━━━ Records supplied ━━━

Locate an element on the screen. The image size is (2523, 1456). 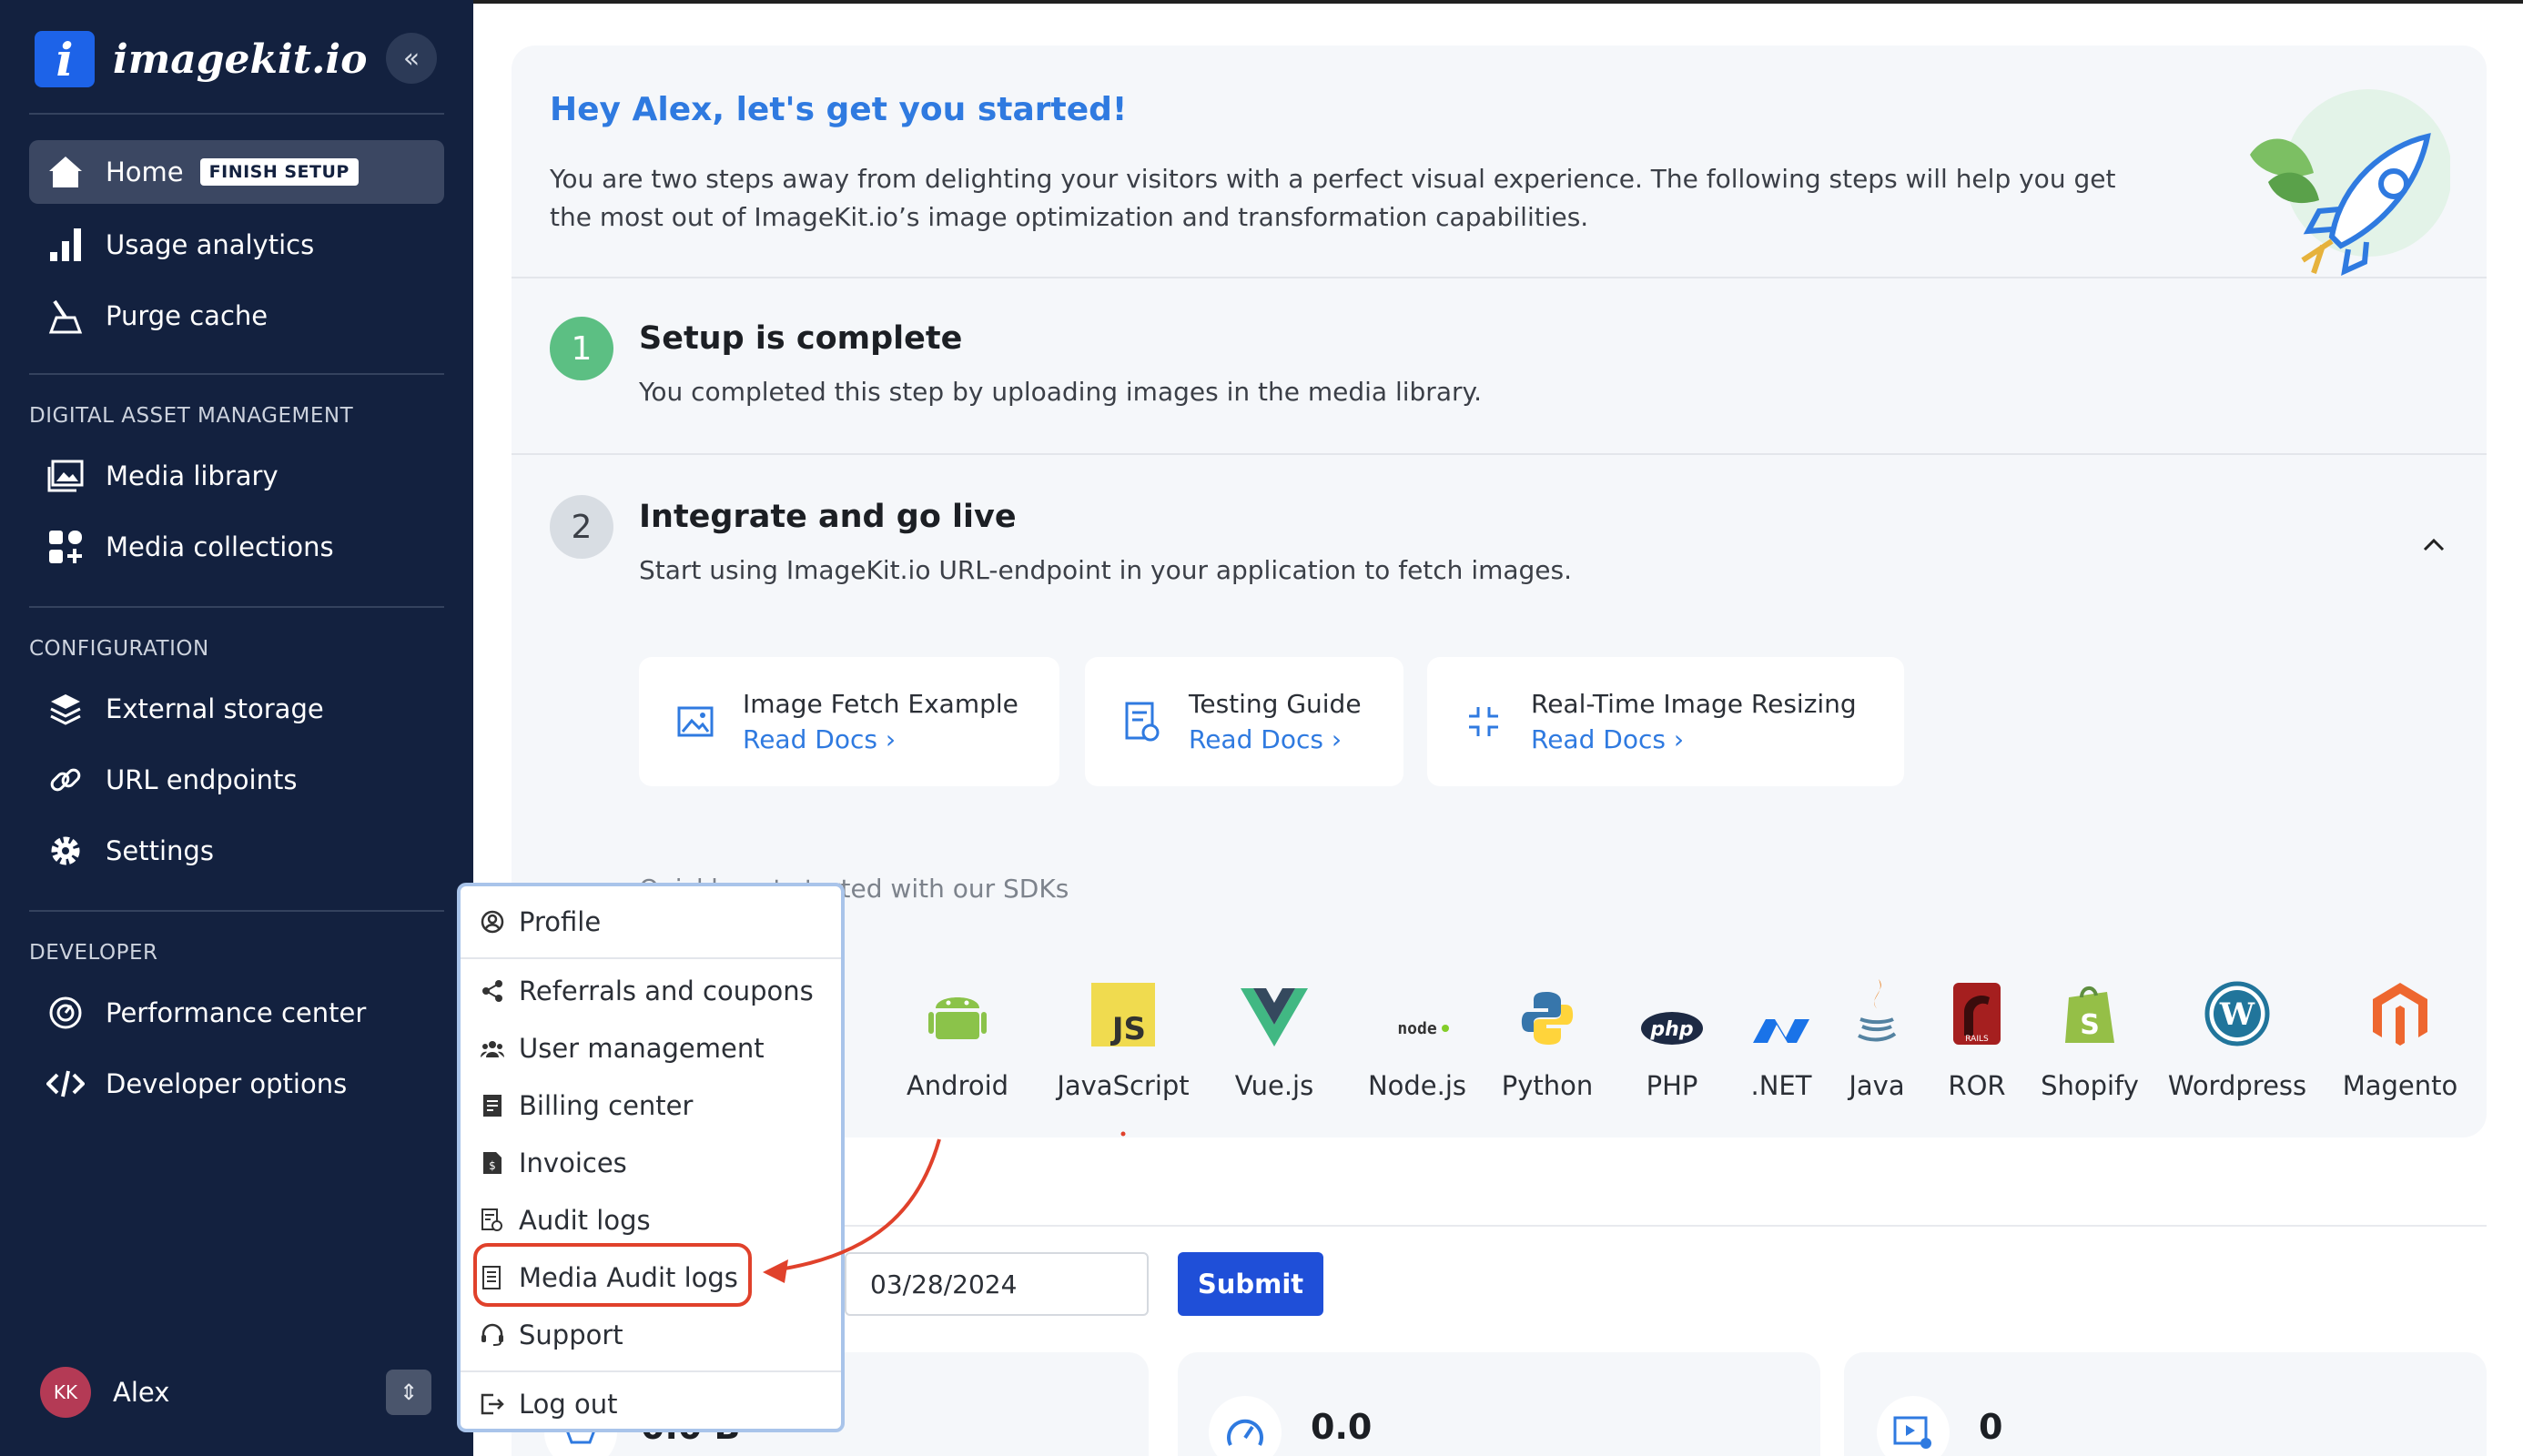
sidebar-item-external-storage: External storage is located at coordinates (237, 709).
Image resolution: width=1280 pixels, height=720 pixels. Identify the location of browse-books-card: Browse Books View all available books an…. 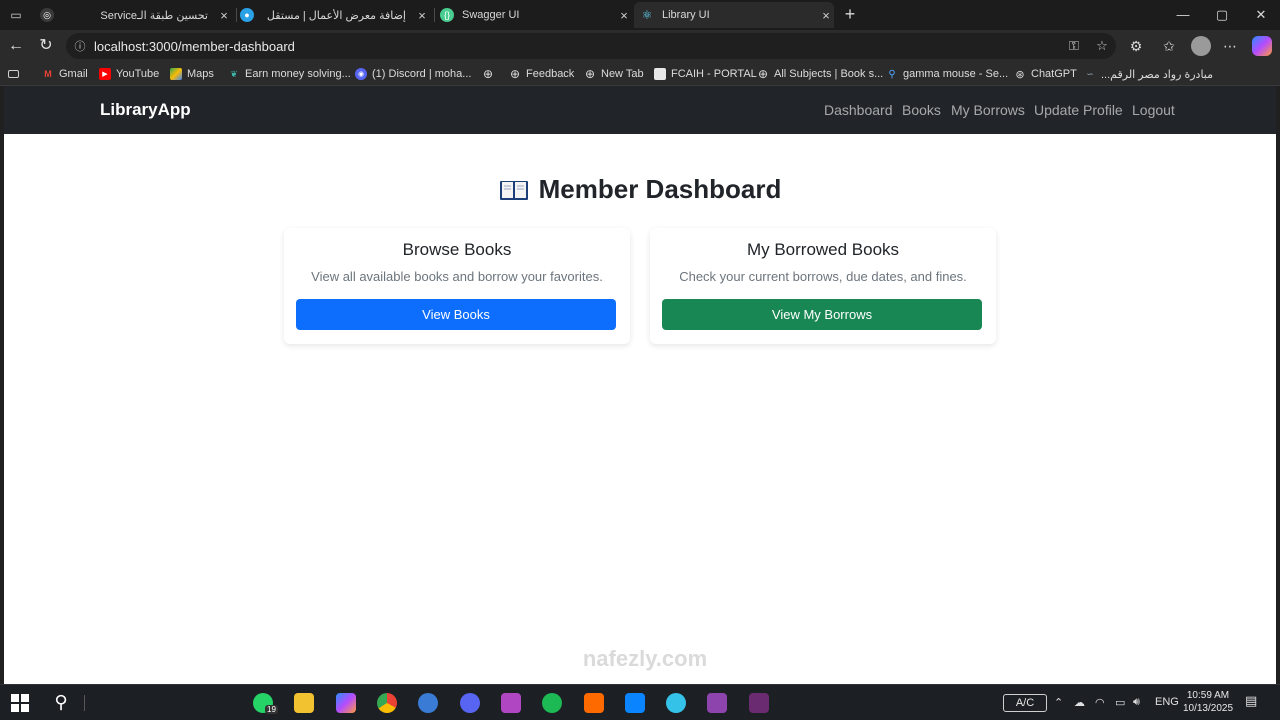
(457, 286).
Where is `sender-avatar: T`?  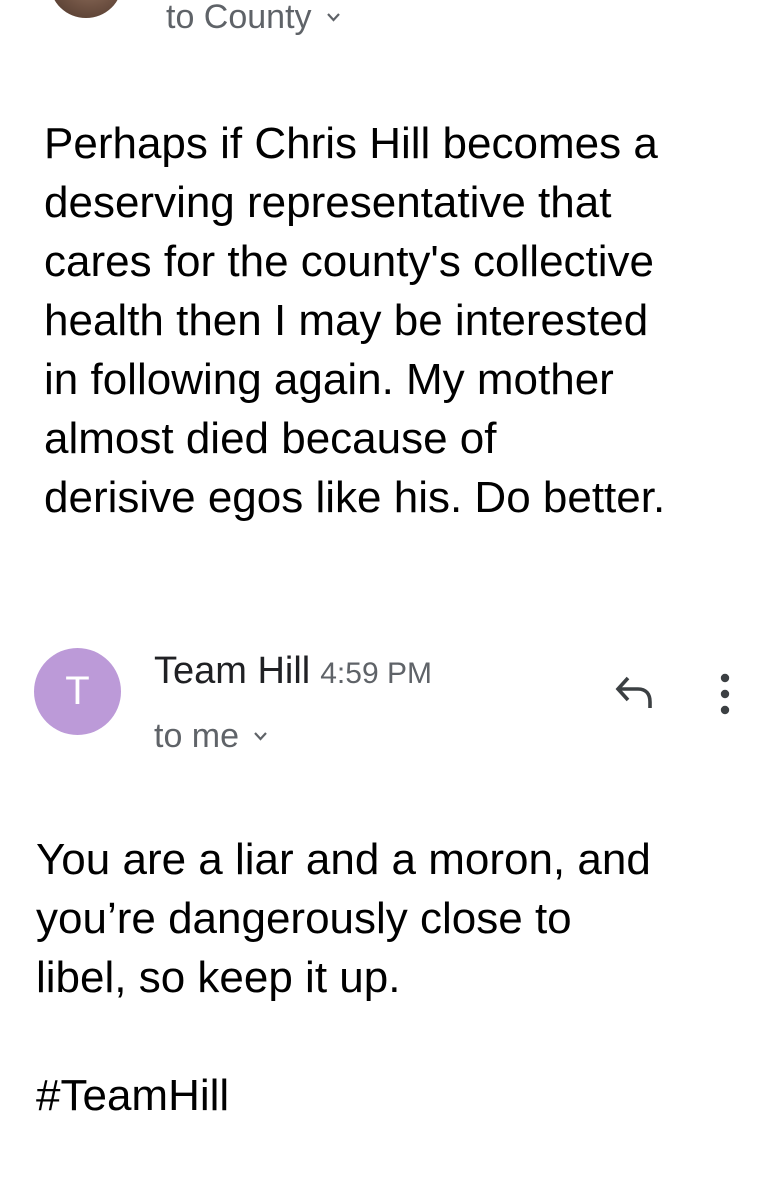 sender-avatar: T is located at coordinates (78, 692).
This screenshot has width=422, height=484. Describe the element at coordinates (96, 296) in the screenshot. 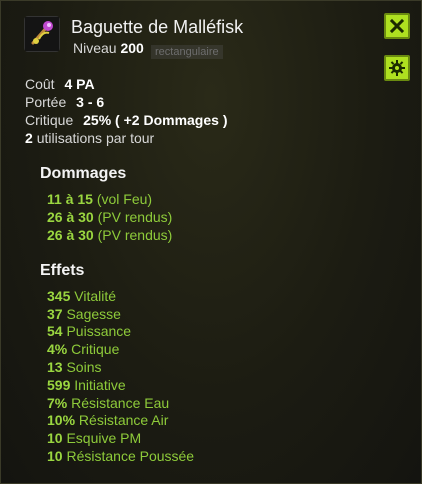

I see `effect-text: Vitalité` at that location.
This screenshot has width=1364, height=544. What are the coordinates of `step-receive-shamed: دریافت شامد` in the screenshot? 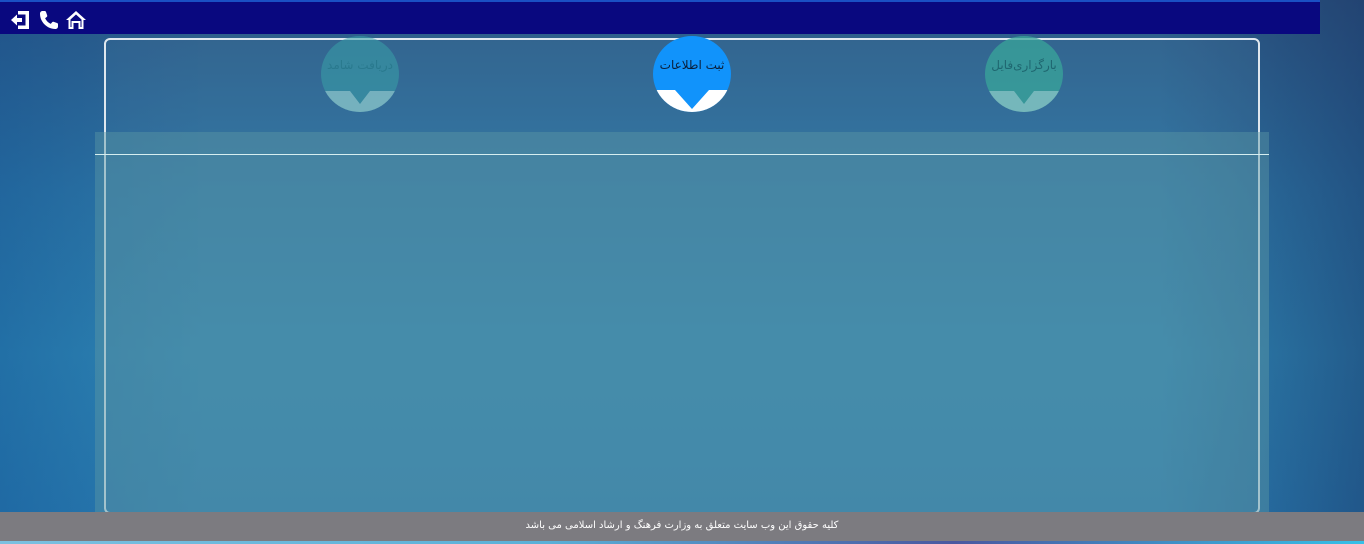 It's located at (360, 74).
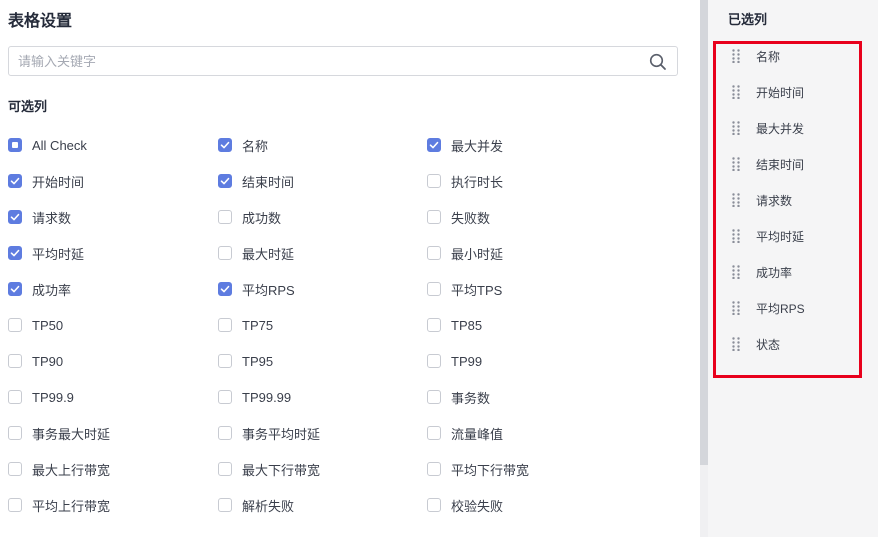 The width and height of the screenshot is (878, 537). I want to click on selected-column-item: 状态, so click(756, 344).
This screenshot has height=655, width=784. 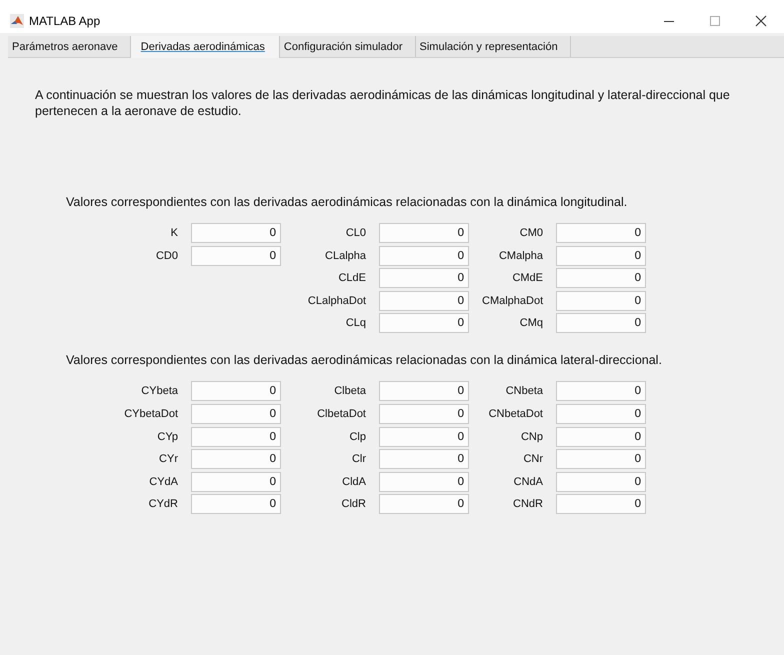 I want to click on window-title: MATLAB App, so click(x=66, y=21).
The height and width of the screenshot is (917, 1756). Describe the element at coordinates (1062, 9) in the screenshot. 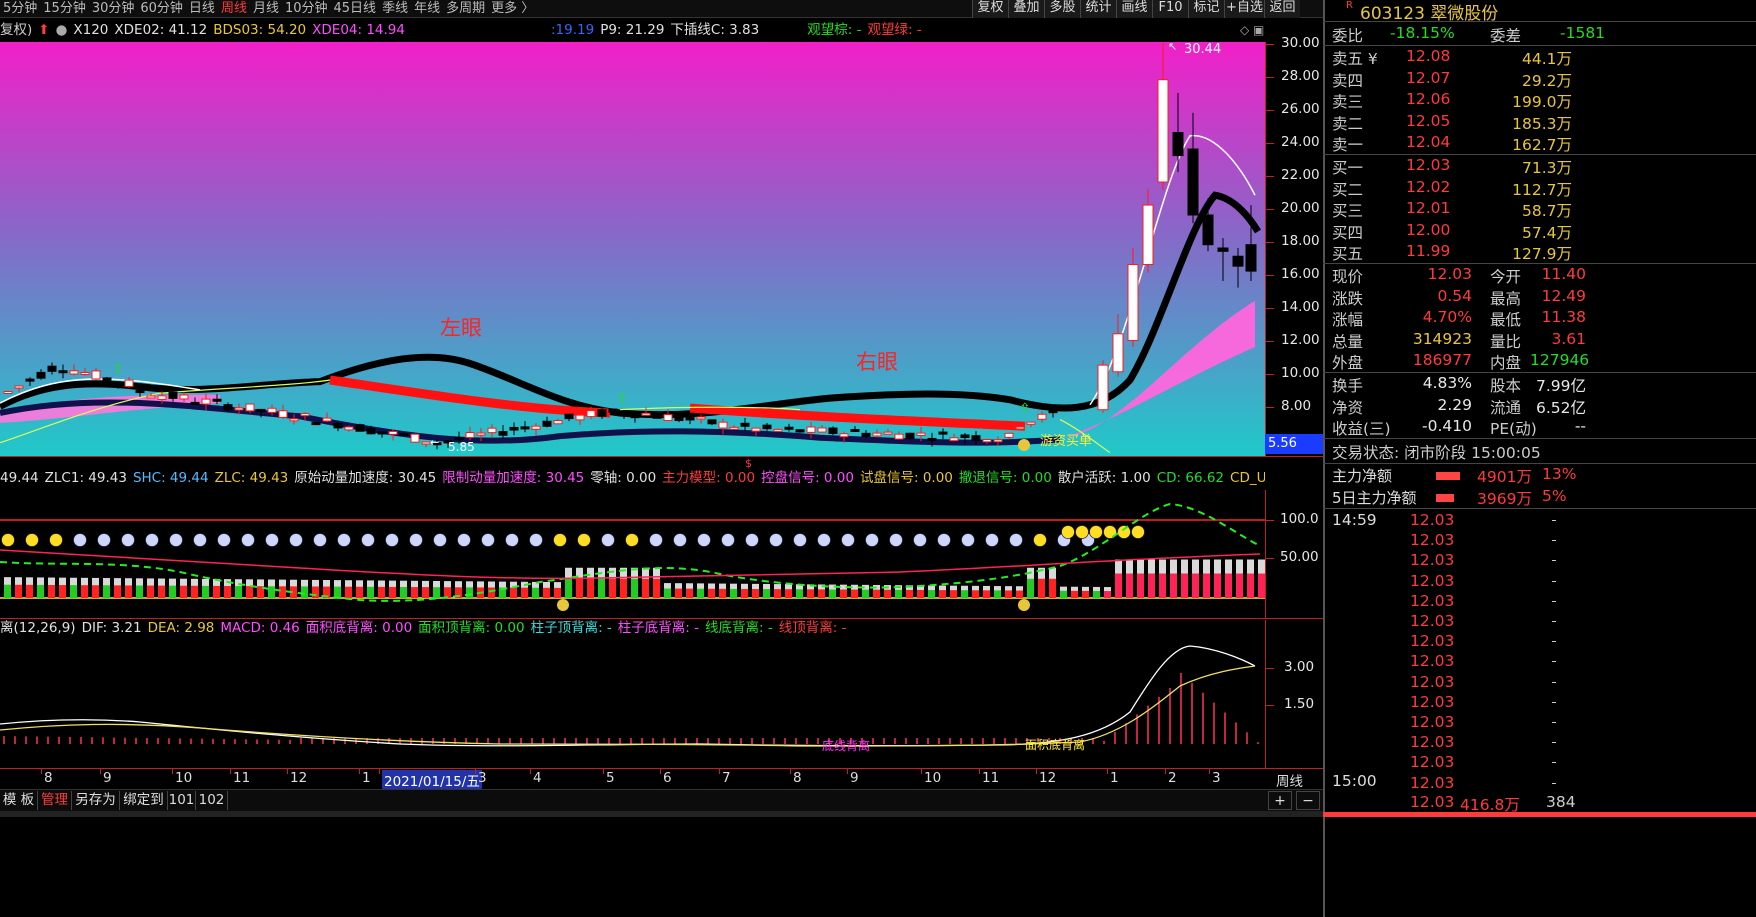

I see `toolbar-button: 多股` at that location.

━━━

**Exercise description:** Rewrite the lines above as a JSON list of strings, one string per line, beginning with the line containing "The height and" and continuing through the end of the records, skipping blank lines. Omit the pictures from your answer.

**Answer for this exercise:**
[
  "The height and width of the screenshot is (917, 1756). Describe the element at coordinates (1062, 9) in the screenshot. ",
  "I see `toolbar-button: 多股` at that location."
]